Jack Morton Perkins (December 28, 1933 – August 19, 2019) was an American reporter, commentator, war correspondent, and anchorman. He was dubbed "America's most literate correspondent" by the Associated Press.

==Early life and education==
Perkins was born on December 28, 1933, in Cleveland, Ohio. He received a Bachelor of Arts degree in political science from Case Western Reserve University in 1956. While at Case Western Reserve, Perkins joined the Fraternity of Phi Gamma Delta.

==Career==
Perkins appeared on NBC Nightly News and The Today Show, and on A&E as host of Biography. Until 2012, he hosted A Gulf Coast Journal, a weekly magazine show which aired on Tampa, Florida PBS member station WEDU-TV. He also hosted and narrated special programs on Chattanooga, Tennessee PBS member station WTCI-TV. From 1982 to 1986, Perkins was also a news anchor and commentator for NBC owned-and-operated station KNBC, in Los Angeles.

Perkins devoted a great deal of his time to creating original photography and poetry which he brought together in books, titles including Island Prayers: Photographs and Poems of Praise (2006) and Nature of God: Exploring Nature to meet the Creator.

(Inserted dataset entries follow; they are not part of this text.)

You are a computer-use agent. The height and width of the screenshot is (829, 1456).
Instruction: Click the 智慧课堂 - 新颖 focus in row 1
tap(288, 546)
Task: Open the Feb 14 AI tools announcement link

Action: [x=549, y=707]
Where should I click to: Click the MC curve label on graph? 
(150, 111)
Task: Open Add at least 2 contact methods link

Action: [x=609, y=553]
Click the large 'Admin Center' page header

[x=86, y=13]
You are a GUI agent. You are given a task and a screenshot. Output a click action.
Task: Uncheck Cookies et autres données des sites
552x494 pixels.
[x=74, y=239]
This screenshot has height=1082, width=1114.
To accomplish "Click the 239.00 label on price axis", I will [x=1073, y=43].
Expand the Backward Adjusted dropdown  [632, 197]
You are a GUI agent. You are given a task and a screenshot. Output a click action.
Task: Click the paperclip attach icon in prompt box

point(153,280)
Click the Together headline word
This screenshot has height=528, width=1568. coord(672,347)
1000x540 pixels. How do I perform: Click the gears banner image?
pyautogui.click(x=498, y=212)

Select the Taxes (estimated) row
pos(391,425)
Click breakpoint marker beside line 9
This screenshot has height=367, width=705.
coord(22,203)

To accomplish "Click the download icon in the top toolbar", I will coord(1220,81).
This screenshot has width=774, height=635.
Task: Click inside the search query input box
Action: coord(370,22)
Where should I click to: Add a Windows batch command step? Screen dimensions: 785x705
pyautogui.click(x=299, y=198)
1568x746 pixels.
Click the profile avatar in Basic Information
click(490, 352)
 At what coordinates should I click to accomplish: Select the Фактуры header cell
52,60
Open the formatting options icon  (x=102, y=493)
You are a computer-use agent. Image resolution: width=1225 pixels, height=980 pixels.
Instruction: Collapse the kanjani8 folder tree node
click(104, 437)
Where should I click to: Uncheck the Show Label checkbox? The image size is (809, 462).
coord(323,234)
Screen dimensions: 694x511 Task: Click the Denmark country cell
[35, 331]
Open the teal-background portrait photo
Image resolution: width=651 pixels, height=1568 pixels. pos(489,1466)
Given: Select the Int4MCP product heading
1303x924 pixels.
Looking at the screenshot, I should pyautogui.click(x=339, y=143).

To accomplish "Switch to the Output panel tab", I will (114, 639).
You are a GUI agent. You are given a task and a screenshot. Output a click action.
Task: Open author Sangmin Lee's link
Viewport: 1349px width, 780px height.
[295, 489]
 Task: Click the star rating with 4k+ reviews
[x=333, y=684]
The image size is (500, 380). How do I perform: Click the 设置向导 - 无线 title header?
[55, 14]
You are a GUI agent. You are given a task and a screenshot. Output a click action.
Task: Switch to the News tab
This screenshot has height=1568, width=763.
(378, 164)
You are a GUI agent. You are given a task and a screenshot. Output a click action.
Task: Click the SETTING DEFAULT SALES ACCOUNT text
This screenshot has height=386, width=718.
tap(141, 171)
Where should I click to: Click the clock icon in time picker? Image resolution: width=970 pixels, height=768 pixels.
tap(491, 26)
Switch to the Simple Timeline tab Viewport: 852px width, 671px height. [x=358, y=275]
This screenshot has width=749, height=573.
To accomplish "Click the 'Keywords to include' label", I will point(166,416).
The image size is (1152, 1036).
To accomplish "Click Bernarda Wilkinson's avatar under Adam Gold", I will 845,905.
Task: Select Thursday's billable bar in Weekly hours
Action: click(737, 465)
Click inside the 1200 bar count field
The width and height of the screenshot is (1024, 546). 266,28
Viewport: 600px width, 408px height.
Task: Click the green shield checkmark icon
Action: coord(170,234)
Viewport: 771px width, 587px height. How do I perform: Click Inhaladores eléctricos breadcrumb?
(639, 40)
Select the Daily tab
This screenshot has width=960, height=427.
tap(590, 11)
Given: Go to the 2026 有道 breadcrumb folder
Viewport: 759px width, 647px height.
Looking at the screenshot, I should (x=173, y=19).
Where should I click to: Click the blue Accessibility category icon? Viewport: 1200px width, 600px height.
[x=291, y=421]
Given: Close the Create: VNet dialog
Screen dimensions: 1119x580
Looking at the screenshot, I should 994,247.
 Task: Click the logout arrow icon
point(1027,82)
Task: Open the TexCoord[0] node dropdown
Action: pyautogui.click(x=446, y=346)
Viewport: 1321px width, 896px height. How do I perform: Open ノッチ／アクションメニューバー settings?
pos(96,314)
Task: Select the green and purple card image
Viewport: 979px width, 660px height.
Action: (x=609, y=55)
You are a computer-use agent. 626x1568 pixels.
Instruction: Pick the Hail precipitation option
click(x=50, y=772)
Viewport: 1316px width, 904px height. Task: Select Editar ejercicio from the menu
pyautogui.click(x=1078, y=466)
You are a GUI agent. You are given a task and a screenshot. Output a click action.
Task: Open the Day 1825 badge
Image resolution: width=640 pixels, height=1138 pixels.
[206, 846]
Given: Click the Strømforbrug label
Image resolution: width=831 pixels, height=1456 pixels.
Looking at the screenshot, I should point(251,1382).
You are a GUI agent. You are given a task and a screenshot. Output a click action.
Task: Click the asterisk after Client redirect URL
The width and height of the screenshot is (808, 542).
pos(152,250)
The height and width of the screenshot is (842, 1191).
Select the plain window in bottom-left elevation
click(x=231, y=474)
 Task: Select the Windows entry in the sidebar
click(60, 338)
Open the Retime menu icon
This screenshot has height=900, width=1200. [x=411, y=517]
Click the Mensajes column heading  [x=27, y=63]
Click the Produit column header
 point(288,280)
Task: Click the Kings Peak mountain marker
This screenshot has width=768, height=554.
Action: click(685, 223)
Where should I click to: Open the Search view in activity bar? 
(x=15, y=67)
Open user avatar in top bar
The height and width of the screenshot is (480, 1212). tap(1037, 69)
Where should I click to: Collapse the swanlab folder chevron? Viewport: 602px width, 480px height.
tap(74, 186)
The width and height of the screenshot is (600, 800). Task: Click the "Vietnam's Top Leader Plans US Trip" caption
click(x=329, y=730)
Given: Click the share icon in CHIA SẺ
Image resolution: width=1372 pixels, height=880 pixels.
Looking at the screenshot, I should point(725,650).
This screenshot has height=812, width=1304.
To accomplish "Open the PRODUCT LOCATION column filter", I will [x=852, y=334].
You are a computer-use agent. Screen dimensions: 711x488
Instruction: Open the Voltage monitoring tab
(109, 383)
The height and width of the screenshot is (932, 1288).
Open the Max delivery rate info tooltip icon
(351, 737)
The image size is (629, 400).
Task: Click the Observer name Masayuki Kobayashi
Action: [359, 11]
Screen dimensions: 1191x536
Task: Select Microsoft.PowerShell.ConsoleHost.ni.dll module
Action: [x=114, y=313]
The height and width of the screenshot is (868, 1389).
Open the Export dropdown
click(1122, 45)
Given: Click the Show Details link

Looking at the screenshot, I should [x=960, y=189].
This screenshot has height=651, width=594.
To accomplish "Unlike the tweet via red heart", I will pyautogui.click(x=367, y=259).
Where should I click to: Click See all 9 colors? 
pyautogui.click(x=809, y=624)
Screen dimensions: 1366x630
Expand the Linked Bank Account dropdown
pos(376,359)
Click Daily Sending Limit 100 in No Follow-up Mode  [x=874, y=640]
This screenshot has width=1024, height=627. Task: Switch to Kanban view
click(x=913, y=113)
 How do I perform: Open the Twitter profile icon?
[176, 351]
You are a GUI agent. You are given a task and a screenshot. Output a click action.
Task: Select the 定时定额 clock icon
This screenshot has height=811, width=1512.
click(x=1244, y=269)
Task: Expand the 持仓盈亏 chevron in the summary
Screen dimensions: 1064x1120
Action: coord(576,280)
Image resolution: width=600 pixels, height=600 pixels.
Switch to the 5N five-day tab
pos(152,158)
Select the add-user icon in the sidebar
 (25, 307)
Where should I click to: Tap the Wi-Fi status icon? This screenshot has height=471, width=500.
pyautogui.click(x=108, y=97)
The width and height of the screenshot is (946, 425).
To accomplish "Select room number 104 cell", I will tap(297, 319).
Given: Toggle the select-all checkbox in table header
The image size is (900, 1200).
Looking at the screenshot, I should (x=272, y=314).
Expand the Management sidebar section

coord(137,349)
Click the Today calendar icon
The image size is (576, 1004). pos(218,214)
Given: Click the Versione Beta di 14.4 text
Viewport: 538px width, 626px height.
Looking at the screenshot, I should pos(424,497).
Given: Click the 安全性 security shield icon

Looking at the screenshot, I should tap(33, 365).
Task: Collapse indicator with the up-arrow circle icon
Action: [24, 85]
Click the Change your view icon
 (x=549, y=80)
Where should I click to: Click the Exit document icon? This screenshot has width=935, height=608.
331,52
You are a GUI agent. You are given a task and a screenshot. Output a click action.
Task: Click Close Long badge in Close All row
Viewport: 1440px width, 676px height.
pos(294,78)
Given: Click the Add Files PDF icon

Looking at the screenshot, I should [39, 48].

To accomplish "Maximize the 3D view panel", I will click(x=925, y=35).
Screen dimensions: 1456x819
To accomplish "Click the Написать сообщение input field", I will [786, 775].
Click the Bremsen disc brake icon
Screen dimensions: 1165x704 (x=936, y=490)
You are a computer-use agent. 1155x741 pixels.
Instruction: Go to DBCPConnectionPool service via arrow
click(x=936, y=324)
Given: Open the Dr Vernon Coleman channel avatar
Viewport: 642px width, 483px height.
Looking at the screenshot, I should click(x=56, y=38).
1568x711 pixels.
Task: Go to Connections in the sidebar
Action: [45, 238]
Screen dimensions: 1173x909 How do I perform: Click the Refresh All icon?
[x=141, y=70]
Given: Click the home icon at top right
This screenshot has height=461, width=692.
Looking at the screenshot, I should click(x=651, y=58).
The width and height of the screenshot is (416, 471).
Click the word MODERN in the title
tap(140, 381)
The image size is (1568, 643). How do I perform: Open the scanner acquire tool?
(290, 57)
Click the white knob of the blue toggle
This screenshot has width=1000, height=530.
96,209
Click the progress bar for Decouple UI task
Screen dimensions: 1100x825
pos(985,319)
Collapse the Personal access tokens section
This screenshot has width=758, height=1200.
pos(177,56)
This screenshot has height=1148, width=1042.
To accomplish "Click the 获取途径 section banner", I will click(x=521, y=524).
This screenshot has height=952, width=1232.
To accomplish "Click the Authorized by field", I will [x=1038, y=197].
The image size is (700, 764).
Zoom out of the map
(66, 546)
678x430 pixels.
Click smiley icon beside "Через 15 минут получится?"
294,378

His 2013 book Finding Moosewood, Finding God tells of the period in his life between 1984 and 1999 that he and his wife, Mary Jo, lived on Bar Island off Acadia National Park in Maine to live a simple life, and there found God.

==Parodies==
- Perkins and his Biography introductions were parodied several times on Mystery Science Theater 3000, with Perkins portrayed by Michael J. Nelson as a somewhat scatter-brained man prone to long, meandering, name-dropping rambles about nothing in particular, and, on syndicated versions of MST3K, dubbed The Mystery Science Theater Hour, the character introduced the films. Perkins declared himself a fan of the show and his parody on it, even participating in an online drive to save the program during its first cancellation.
- He was also spoofed on Saturday Night Live, first by Harry Shearer reporting on the Walter Keane art exhibit in 1980; and then by Darrell Hammond, who played Perkins as a sarcastic alcoholic while hosting Biography. However, Perkins felt this portrayal of his character was grossly distorted and inaccurate.
- Perkins also voiced a fictional version of himself on the animated series Family Guy in the season 2 episode "Da Boom".

==Personal life and death==
Perkins married Mary Jo Perkins in 1960. Together they had three children: Julie, Mark and Eric. Eric followed his father into journalism, serving as sports director at KARE-TV, the NBC affiliate station in the twin cities in Minnesota.

Perkins died August 19, 2019, in Nokomis, Florida, at age 85.